(Beginning of MATERIAL SUPPLIED)

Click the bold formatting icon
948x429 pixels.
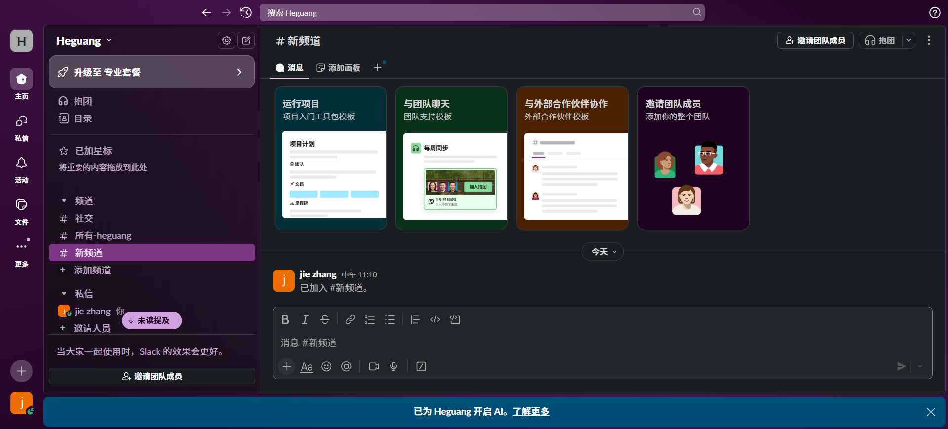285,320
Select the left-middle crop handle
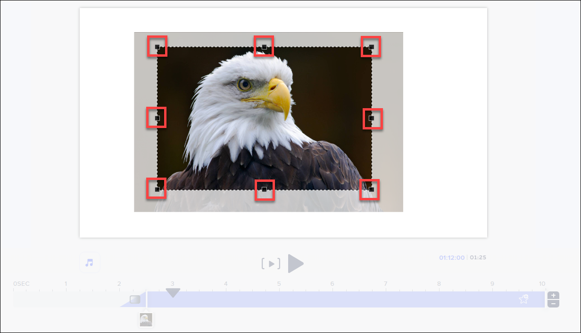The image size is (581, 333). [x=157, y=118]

(End of MATERIAL SUPPLIED)
(Beginning of MATERIAL SUPPLIED)

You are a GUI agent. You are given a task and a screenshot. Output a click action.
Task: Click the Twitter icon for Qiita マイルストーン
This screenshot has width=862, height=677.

(End of MATERIAL SUPPLIED)

TASK TO COMPLETE: Take the stretch of lines above from the one containing "You are a GUI" through the one containing "This screenshot has width=862, height=677." and repeat it exactly, adding no other line.

SOLUTION:
You are a GUI agent. You are given a task and a screenshot. Output a click action.
Task: Click the Twitter icon for Qiita マイルストーン
This screenshot has width=862, height=677.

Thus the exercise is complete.